Home # Journal Entry Vol.5.10: The Party of Selective Memory

Vol.5.10: The Party of Selective Memory

by James A. Clapp
© 2004, UrbisMedia

© 2004, UrbisMedia

With the release of George A-Dubya-OL Boosh’s National Guard records once again the matter of the mnemonic capacities of Republican presidents has become an issue.   Boosh seems to remember fulfilling his National Guard duties, which would have been nice give the fact that he was jumped up over some 500 others so that he could avoid Viet Nam.   But nobody else seems to remember his being around the base and flying airplanes for large hunks of time when he was at an Alabama base.   Boosh seems to have been licking envelopes for a Republican politician rather than licking those pesky North Vietnamese.   And only one person has come forward to say that they saw him there, not a good sign for someone who has the juice that got him what may have been a “no-show” job in the first place.

 

All this has a disturbing déjà vu about it.   Not long ago it was Mr. Reagan who couldn’t seem to remember if, and when, he was told implicating information about those illegal Iran-Contra machinations.   The Gipper might, it turns out, have been in the early phases of what has turned out to be a genuine somatic basis for memory loss, although he was famous for implying that he remembered other things with his patented jibe at political opponents:   “There he goes again.” At least was able to remember his lines, which, paradoxically, were   “Huh? and “I don’t remember.”   It was enough to get enough people to forget.

 

And before there was Iran-Contra there was the mother of all Republican cases of selective amnesia:   Watergate.    “What did Nixon know, and when did he know it.”   This time there might have been something that wouldn’t forget, the Oval Office tapes (No, not ones of Mr.
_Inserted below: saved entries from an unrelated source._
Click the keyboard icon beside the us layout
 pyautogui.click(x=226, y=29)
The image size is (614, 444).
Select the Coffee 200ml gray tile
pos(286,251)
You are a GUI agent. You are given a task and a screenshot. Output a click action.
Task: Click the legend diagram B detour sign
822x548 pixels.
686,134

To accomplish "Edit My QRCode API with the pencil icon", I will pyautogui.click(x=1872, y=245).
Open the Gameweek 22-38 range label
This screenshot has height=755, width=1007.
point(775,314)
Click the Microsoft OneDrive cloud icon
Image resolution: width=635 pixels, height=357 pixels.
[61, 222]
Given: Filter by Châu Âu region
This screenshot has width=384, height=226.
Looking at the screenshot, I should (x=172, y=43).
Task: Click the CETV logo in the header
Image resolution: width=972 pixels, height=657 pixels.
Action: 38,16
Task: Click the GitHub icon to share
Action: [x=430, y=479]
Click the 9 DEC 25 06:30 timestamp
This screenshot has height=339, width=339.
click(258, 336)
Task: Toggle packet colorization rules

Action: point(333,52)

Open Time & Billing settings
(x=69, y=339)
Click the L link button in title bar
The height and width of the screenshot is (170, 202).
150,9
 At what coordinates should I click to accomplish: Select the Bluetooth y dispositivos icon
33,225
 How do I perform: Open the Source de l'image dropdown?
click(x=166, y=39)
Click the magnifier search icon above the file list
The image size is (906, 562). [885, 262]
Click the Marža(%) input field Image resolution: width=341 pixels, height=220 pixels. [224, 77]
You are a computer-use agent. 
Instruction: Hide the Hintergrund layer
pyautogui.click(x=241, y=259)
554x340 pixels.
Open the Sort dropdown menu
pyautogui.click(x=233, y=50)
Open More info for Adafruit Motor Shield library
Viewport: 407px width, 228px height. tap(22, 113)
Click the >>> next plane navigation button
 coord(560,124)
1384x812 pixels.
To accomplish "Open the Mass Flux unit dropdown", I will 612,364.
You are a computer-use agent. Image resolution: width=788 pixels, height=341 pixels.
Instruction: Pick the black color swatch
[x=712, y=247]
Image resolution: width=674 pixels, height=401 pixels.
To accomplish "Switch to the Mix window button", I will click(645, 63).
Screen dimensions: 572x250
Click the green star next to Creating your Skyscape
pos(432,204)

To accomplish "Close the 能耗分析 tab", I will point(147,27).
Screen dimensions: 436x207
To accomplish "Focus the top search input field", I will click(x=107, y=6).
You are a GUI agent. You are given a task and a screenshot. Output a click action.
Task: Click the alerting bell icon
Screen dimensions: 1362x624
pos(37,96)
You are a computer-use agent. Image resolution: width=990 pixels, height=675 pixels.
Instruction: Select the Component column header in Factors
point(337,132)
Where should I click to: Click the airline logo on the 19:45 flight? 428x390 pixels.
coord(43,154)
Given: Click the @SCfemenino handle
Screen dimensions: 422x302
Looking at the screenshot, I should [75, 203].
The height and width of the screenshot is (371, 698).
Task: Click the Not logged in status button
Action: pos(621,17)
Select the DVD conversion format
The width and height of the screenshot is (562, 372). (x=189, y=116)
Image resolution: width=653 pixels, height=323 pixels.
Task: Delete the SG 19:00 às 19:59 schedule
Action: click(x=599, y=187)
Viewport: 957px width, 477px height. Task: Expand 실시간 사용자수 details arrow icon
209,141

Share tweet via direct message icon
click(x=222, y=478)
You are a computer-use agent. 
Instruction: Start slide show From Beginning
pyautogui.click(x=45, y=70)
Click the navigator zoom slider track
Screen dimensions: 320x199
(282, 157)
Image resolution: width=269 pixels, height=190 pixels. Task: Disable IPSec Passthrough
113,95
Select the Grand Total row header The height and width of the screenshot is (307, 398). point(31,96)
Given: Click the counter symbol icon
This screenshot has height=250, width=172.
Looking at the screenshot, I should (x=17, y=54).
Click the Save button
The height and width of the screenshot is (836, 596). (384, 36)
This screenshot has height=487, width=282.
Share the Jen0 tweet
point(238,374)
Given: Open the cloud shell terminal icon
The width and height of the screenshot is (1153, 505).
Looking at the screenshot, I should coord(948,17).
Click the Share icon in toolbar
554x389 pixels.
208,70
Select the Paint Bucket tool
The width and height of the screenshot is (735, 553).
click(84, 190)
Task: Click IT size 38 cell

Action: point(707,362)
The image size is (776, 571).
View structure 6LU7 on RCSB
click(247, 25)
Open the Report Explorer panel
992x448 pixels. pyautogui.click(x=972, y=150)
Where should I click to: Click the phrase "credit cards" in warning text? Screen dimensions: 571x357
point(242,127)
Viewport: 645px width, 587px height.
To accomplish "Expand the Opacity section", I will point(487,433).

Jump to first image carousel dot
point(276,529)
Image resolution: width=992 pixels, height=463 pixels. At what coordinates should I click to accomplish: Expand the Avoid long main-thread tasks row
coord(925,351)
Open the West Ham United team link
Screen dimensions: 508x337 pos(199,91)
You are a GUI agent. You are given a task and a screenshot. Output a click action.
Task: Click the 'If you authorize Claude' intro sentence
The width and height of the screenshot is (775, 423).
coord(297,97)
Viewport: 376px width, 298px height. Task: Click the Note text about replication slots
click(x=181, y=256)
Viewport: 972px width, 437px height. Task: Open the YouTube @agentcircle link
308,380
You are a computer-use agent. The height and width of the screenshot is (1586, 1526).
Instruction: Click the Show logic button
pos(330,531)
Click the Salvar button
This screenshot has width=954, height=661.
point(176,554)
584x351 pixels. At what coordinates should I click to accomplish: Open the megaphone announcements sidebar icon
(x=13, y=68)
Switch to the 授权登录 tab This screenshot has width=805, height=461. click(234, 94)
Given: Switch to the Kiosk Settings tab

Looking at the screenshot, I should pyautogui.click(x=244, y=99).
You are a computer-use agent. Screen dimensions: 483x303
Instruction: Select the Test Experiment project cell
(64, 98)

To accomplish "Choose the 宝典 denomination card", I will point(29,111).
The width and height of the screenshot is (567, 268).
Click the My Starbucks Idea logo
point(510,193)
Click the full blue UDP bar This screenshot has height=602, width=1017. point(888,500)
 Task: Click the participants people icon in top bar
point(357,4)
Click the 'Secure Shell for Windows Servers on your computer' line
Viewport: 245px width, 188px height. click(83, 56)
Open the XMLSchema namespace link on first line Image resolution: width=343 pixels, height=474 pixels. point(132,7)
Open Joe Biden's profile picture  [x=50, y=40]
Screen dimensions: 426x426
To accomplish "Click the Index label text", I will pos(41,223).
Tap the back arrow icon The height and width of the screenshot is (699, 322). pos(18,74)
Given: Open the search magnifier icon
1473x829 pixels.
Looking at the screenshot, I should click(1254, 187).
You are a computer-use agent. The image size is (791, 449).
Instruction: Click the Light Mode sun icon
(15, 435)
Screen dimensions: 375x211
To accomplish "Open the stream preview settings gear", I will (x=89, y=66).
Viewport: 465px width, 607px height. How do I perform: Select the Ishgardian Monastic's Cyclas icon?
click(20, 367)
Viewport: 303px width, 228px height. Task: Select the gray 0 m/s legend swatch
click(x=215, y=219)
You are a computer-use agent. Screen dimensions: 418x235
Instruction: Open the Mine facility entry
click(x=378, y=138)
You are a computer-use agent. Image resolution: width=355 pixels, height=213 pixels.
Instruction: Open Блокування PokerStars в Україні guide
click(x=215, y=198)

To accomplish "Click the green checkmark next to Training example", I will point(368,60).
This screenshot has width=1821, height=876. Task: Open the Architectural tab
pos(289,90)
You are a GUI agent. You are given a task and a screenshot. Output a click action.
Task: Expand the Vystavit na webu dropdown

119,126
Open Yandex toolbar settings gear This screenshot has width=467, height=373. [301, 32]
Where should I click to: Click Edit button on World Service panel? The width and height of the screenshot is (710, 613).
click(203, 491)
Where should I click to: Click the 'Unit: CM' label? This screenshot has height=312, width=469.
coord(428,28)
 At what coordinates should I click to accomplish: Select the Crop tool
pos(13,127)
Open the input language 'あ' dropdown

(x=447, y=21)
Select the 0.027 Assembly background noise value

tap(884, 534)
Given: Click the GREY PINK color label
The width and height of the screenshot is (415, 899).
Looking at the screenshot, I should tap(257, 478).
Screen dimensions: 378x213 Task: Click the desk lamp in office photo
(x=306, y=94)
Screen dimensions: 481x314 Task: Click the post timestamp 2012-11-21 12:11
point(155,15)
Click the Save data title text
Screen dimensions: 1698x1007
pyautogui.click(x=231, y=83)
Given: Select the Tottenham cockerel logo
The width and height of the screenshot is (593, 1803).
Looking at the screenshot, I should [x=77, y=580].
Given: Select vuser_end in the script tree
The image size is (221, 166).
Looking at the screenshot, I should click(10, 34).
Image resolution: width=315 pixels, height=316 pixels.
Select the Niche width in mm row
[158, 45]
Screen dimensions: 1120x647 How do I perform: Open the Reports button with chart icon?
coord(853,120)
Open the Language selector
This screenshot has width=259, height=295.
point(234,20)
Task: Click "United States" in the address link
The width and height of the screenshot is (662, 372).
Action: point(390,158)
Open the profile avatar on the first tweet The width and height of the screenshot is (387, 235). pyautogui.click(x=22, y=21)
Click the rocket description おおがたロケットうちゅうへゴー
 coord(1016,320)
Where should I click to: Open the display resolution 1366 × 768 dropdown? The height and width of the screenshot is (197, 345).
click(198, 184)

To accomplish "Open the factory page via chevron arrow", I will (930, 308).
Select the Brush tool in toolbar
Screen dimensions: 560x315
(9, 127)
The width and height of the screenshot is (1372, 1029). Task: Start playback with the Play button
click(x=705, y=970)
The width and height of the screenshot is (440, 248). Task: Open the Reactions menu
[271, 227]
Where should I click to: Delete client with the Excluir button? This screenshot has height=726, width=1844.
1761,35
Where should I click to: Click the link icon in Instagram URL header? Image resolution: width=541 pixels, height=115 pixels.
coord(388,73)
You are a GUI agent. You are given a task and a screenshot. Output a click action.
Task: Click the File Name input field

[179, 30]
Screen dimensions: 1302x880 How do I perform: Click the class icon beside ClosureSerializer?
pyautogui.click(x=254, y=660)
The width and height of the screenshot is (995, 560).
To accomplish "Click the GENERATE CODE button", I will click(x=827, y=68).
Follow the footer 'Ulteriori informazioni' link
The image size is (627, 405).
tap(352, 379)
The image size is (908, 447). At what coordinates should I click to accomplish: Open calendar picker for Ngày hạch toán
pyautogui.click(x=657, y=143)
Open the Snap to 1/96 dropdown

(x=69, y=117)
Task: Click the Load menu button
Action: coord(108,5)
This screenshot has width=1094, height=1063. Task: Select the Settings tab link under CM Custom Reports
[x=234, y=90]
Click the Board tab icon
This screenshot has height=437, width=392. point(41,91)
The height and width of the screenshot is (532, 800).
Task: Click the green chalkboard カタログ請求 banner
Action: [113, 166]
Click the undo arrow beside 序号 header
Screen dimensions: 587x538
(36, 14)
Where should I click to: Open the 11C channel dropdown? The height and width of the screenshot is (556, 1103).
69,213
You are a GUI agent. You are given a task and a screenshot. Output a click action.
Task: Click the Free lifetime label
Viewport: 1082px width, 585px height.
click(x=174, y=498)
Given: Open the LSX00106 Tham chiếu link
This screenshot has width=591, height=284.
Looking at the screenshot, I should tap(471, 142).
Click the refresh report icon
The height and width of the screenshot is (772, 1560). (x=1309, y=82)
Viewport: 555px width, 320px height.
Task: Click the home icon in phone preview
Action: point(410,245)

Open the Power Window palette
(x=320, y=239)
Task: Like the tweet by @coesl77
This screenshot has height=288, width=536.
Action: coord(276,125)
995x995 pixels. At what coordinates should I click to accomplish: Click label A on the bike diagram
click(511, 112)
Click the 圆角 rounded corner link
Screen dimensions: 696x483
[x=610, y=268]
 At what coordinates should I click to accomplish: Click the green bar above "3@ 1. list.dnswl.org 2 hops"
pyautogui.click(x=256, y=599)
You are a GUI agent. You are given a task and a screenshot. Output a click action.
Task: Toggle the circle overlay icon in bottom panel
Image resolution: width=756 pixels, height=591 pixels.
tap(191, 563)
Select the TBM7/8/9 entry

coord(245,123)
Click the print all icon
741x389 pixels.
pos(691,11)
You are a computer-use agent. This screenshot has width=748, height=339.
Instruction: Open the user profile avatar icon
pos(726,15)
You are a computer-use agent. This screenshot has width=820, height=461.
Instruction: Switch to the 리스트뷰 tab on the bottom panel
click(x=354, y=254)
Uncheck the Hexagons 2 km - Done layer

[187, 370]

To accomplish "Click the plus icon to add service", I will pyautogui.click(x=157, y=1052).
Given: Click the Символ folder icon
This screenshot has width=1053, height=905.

Bill and Ms Monica, but we don’t need them to remember such a serious breach of national security and constitutional threat).    Eighteen minutes of crucial implicating tape just turned up blank this time.   Fortunately, there was enough other evidence to send The Tricky One into exile to write self-exculpating books, thanks to the fact that at least Gerald Ford was able to remember what his job was—to pardon Nixon.

 

Boosh has neither Reagan’s medical excuse, nor Nixon’s writing abilities.   He just remembers that he got paid and received an honorable discharge, proof that he might have some family political juice, but not that he actually did his Guard duty.   Records have now been made public, but—and this contradicts what a retired Navy Commander friend tells me—the military penchant for keeping detailed and scrupulous records of service activity seem spotty, blank on signioficant subjects, and altogether insufficient to prove or disprove where Boosh was for months at a time.    Maybe this time there are “eighteen blank” pages because there was nothing to put in them.

 

Such forgetfulness is an ironic trait for a party whose symbol is the elephant.    Republicans need an animal that really represents lying, deceitfulness, and blaming others.   Something that represents weasel ing out of things, clam ing up, and ratting on people.